DIRECTIVE:
Extend the article on phone-screening questions for PPC analyst candidates, beginning where it ends.

SOURCE DOCUMENT:

-- Begin --

Take your typical interview process - a phone screen or two, multiple technical interviews, and culture fit interviews. You don't want to waste your time, your fellow interviewer's time, or the candidate's time.
It is critical to make interview questions count if you want to save yourself significant heartache, especially during the initial phone interview. Unfortunately, if you surf around, you'll find the same classic phone screening questions:
"Why are you leaving your current job?"
"Where do you see yourself in 5 years?"
"What was it like working with your current boss, what where his/her strengths and weaknesses?"
Yes, these behavioral questions are the best predictors of future performance, but where are the relevant questions we can ask search marketing candidates?
From experience, I've found the most valuable search-related questions to ask are those that kill two birds with one stone. Let me clarify.
It is important to not only extract nuggets of a candidate's past behavior, but to simultaneously test for qualifications and competency. This is important when you only have 30-60 minutes to phone each candidate and dozens of candidates to screen.
My favorite 5 questions to ask a PPC analyst:
1. What is Google's Quality Score and what role does it play in ranking?
This used to be a technical question I'd use in the first face-to-face interview but I was stunned to find that some candidates either a) Did not know what QS was or b) Thought I was talking about PageRank!
While I do not expect Google's textbook answer, I am hoping the candidate understands the basic concept behind QS (clickthrough rate + other factors) and that QS is part of the Ad Rank formula where:
Ad Rank = CPC bid X Quality Score.
I now use this question to open the technical section of a phone interview. A primary function in their role as PPC analyst will be to educate non-search people. Their ability to explain Quality Score and Ad Rank to me in plain English is something I pay very close attention to.
2. Our company brand is called "red widgets." However, we also rank first organically for our brand "red widgets." What PPC strategy would you propose for the keyword "red widgets" and why?
This question looks at the candidate's logic as well as their experience with branded keywords. Some good answers I have heard include:
"Depends on the aggregate ROAS for both the organic and paid campaign. If we have a better return overall when Adwords is running, then go for it."
"I would probably run a paid campaign because it is a brand keyword. Some studies I have read showed that running a paid campaign for brands acts a double reinforcement of the brand."

-- End --

MATERIAL SUPPLIED:
-- Begin --

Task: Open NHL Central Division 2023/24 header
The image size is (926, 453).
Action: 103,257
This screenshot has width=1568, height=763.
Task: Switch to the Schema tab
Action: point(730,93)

-- End --

RIGHT ANSWER:
There is no 'correct' answer that fits all industries or situations, but if you're interested, read Jon Mendez' case study on buying branded keywords.
3. Our company has 5 million keywords. How will you manage an account this size?
An open-ended competency question. Automation of mundane tasks and increasing productivity is a major focus at my company. All of our search marketers are dedicated to sourcing and trialling new tools and finding ways to be more time-efficient.
Usually the interview candidate will refer to bid management tools, but what I'm looking for here is their PPC toolset experience (keyword tools, web analytics tools, inventory management tools, etc.) as well as their opinion. We like opinionated, articulate people. Tell me why 5 million keywords are stupid. Or how you'd manage them on a tiered basis of top performers, has-potential, and dead wood.
Another example: A candidate brought up the differences in in-house Google APIs and using Adwords Editor, which suggested to me she had experience in managing accounts with significant keyword inventory.
4. I am advertising for "red widgets" but I'm concerned about the increase in costs. What should I do?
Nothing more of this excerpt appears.